Pouvez-vous reproduire à l'identique, du premier au dernier mot, l'extrait de l'ordonnance de la Cour fédérale qui figure ci-dessous ?

Texte fourni.

+--

Dossier : IMM‑4426‑20

Référence : 2020 CF 1122

[TRADUCTION FRANÇAISE]

Vancouver (Colombie‑Britannique), le 3 décembre 2020

En présence de madame la juge McDonald

ENTRE :

JORGE MARIANO PINTO GUARDADO

REGINA MARIA HERNANDEZ DE PINTO

demandeurs

et

LE MINISTRE DE L’IMMIGRATION,

DES RÉFUGIÉS ET DE LA CITOYENNETÉ

défendeur

ORDONNANCE ET MOTIFS

[1]  Un mari et sa femme (collectivement, les demandeurs) agissent pour leur propre compte dans le cadre de la présente affaire et ont présenté une requête par écrit, en vertu de l’article 369 des Règles des Cours fédérales, en vue d’obtenir ce qui suit :

  • a) le rétablissement de leur demande de contrôle judiciaire dans le dossier IMM‑4426‑20;

  • b) l’autorisation d'agir pour leur propre compte;

  • c) la prorogation du délai pour présenter leurs arguments à l’appui si la requête est accueillie.

+--

Section des données.
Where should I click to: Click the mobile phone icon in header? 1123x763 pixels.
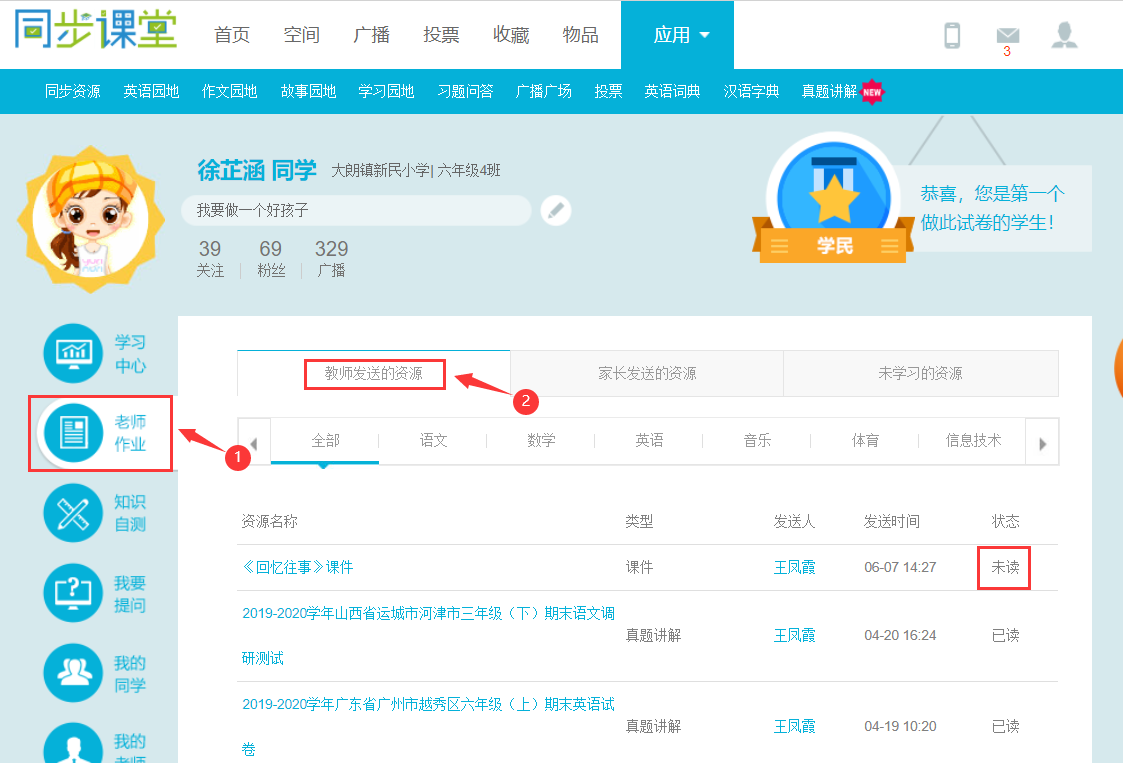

+--

Réponse rédigée.
Dossier : IMM‑4426‑20

Référence : 2020 CF 1122

[TRADUCTION FRANÇAISE]

Vancouver (Colombie‑Britannique), le 3 décembre 2020

En présence de madame la juge McDonald

ENTRE :

JORGE MARIANO PINTO GUARDADO

REGINA MARIA HERNANDEZ DE PINTO

demandeurs

et

LE MINISTRE DE L’IMMIGRATION,

DES RÉFUGIÉS ET DE LA CITOYENNETÉ

défendeur

ORDONNANCE ET MOTIFS

[1]  Un mari et sa femme (collectivement, les demandeurs) agissent pour leur propre compte dans le cadre de la présente affaire et ont présenté une requête par écrit, en vertu de l’article 369 des Règles des Cours fédérales, en vue d’obtenir ce qui suit :

  • a) le rétablissement de leur demande de contrôle judiciaire dans le dossier IMM‑4426‑20;

  • b) l’autorisation d'agir pour leur propre compte;

  • c) la prorogation du délai pour présenter leurs arguments à l’appui si la requête est accueillie.